What to produce: Express the records, from their start through the line containing "[x=515, y=70]", as a two-column CSV with the columns instruction and location. Give one row per record, putting each value in a single quoted field with line breaks replaced by spaces, and leave the pictures out.

--- start of Records supplied ---

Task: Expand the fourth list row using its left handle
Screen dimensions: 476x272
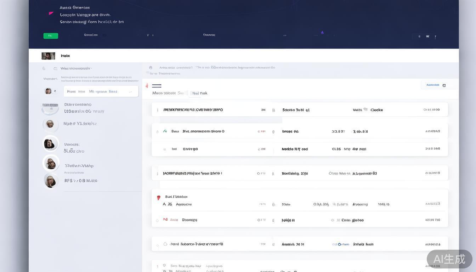Action: [x=157, y=174]
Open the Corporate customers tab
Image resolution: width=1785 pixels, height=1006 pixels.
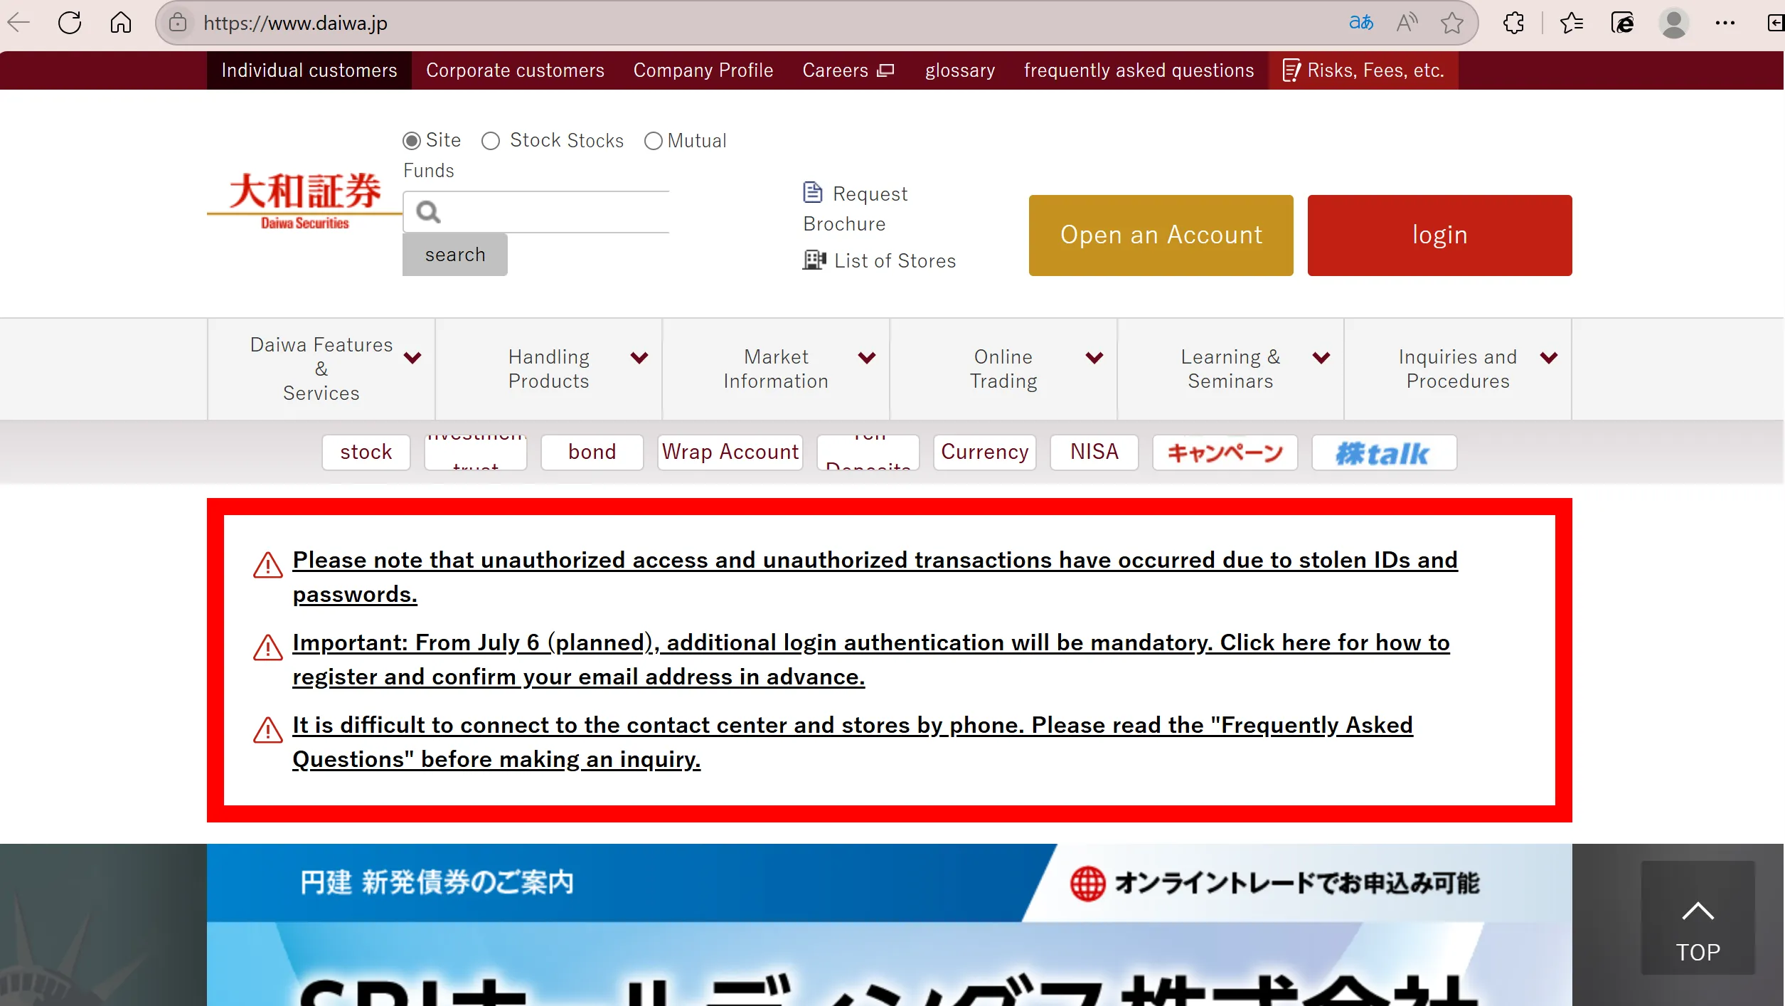[x=515, y=70]
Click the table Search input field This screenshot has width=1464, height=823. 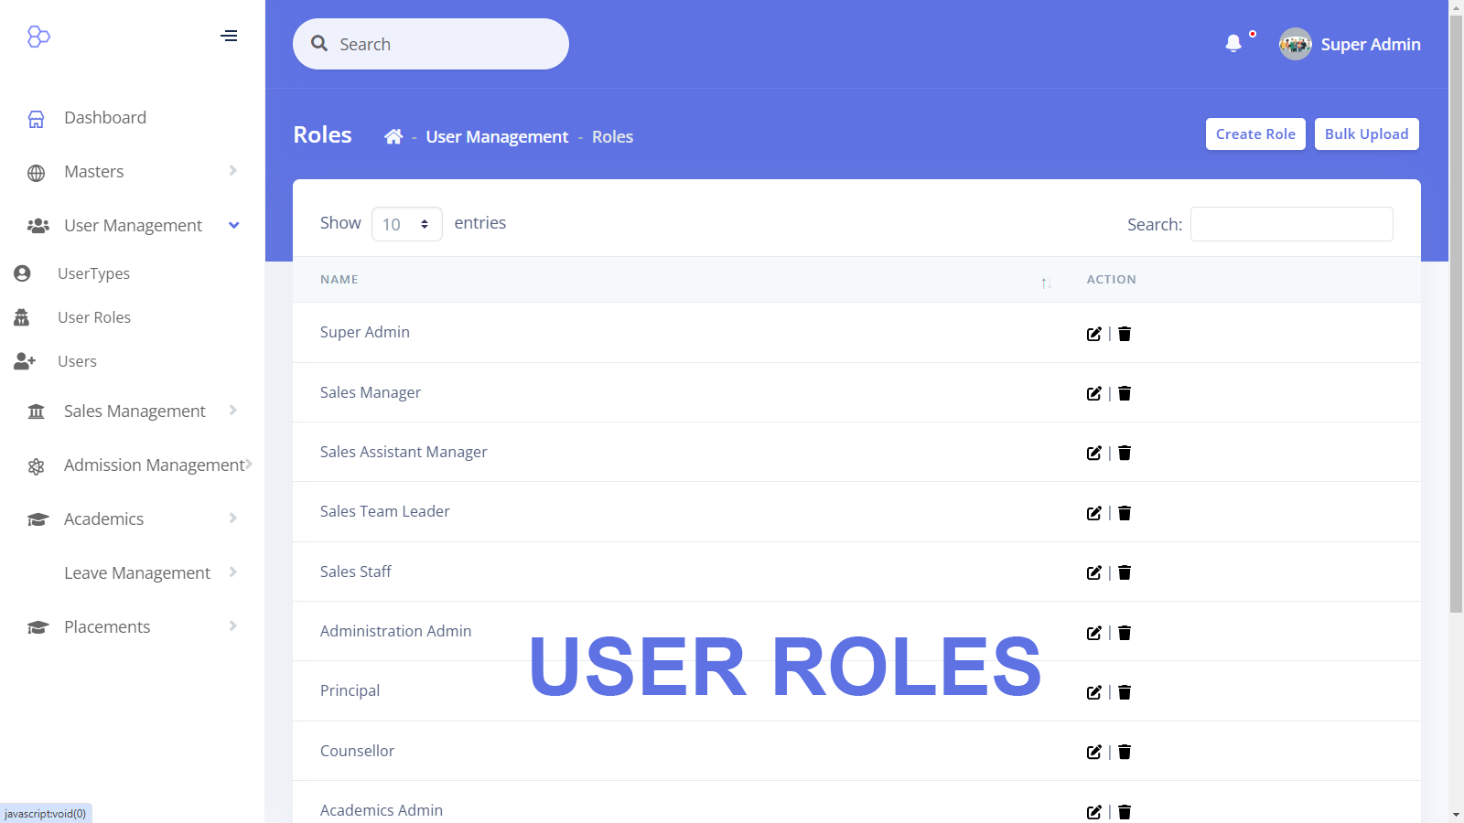pos(1291,224)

--- end of Records supplied ---

Expected answer:
instruction,location
"Task: Expand the fourth list row using its left handle Screen dimensions: 476x272","Action: [x=157, y=174]"
"Open the Corporate customers tab Image resolution: width=1785 pixels, height=1006 pixels.","[x=515, y=70]"